第3話 いざ勝負

次の取材先について考えていた元輿に、あるメールが届いた。


件名 鋳型製鉄所の噂について

小説家 

元輿付喪様


初めてのご連絡を差し上げます。鋳型製鉄最高責任者の鋳型秀蔵と申します。


この度、メールを送る経緯としましては、私の勝手事ではあるのですが、是非、私の会社を取材してもらいたくご連絡致しました。


詳細については、取材が決まった後、実際その場で落ち合った時に話させていただきます。

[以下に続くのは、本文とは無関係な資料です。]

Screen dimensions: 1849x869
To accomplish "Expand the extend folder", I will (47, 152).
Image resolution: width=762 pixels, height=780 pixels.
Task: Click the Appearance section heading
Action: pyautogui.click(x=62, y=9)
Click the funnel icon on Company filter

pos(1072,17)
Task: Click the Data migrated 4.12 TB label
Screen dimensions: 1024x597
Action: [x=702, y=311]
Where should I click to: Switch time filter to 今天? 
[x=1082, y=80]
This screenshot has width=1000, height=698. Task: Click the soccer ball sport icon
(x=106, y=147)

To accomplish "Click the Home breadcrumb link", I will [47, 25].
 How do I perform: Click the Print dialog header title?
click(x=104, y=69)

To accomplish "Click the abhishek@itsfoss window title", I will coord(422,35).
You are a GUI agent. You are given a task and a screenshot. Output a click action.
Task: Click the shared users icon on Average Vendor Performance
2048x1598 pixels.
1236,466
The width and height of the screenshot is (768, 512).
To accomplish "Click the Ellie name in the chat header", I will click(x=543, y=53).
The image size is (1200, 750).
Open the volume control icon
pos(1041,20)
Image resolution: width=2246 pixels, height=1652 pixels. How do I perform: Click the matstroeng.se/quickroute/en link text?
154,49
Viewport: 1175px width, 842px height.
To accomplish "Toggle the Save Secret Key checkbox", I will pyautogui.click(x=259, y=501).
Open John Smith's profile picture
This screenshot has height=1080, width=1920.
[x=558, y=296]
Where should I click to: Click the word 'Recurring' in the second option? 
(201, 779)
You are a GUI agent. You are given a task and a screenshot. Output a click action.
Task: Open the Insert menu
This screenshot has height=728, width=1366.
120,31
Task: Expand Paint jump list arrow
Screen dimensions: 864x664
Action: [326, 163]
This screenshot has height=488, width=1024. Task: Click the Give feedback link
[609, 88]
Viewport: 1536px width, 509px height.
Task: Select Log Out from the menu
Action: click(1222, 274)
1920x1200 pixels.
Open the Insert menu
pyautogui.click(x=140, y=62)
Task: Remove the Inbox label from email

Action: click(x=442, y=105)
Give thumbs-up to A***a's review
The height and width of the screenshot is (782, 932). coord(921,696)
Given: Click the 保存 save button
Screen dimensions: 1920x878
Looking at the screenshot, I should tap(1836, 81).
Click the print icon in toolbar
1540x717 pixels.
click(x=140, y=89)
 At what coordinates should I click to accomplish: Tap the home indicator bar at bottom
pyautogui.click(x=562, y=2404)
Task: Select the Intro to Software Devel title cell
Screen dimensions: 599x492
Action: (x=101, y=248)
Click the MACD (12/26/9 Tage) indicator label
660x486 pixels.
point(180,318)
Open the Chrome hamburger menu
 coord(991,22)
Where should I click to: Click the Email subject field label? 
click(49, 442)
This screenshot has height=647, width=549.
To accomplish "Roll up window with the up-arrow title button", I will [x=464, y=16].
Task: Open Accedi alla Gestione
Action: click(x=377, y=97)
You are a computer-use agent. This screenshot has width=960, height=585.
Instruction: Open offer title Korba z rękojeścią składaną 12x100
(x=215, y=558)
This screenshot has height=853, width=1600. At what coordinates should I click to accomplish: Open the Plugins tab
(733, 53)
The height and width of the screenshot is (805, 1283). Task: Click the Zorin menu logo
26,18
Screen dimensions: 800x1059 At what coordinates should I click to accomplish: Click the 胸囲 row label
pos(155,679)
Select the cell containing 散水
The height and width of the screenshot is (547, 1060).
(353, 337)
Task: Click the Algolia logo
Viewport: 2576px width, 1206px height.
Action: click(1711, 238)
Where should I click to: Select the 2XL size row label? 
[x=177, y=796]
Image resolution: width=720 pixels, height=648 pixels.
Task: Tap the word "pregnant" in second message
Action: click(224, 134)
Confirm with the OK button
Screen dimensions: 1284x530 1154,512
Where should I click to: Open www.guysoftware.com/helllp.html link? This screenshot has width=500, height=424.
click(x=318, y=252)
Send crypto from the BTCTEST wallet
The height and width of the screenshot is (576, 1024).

誠に勝手なお願いで恐縮ではございますが、よろしくお願い申し上げます。


株式会社鋳型製鉄

最高責任者

鋳型秀蔵

501-3726岐阜県美濃市加冶屋町


「んー、取材して欲しい会社ってなんだろうか」


「売名目的ならお断りだが、一応この会社について調べてみるか」


元輿はネットで鋳型製鉄を検索にかけた。


「これは・・・中々面白そうだ」


元輿が調べて、一番上に出て来たのは最近のニュース記事だった。


鋳型製鉄、社内いじめで一人の男性が死亡


「こんなナイーブな時期に取材?絶対に何か言えないような裏があるねこれは」


元輿は取材するという旨を返信し、日程についての返信が返って来た。


「一週間後か、楽しみだ」


元輿は久しぶりに期待できそうな取材に心を躍らせて取材日を待った。


一週間後


元輿は美濃市駅で待ち合わせをしていた。


電車に乗って元輿が駅に降りると、既にその男は待ち合わせ場所に来ていたようだった。


「お待ちしておりました、改めて、鋳型製鉄の鋳型秀蔵と申します、本日はよろしくお願い致します」


「元輿付喪です、こちらこそどうぞよろしく」


鋳型と軽く握手をすると、早速鋳型の車に乗り込んで例の会社へと向かった。


車の移動中に彼は今日取材に来てもらった会社についての詳細を語り出した。


「私の経営している会社は祖父の時代から続くかなり大きな会社で、遠い先祖には刀鍛冶もいるような筋金入りの溶接一家なんです」


鋳型はまず会社について話し始めた、いかにも興味ないって感じで返事をする。


「はぁ、そうなんですか」


「まぁまぁ、ここは取材とは関係ない話ですけど少し聞いてくださいな」


態度に出ていたようだ、少し反省。


「それで私もいい歳ですから、後継を考え始めないといけなかったんです」


「ですが、恥ずかしいことに結婚とは無縁な人生でしたから、会社の奴から後継を決めることにしましてね」


「その後継候補が、半田小鉄だったんです」


「・・・・・・名前で言われてもよくわからないんだが」


「ニュースで亡くなった奴ですよ、ほら見たでしょう?あのニュース」


「そうだったんですか、無粋な事を言ってしまって申し訳ない」


「いえいえ、気にしないで結構です」


「それよりもね、この後の話が大事なんですから」


自分の会社で、しかも後継候補が亡くなったというのに平然としているこの男にも若干の違和感を覚えたが、遮らずに話を聞く。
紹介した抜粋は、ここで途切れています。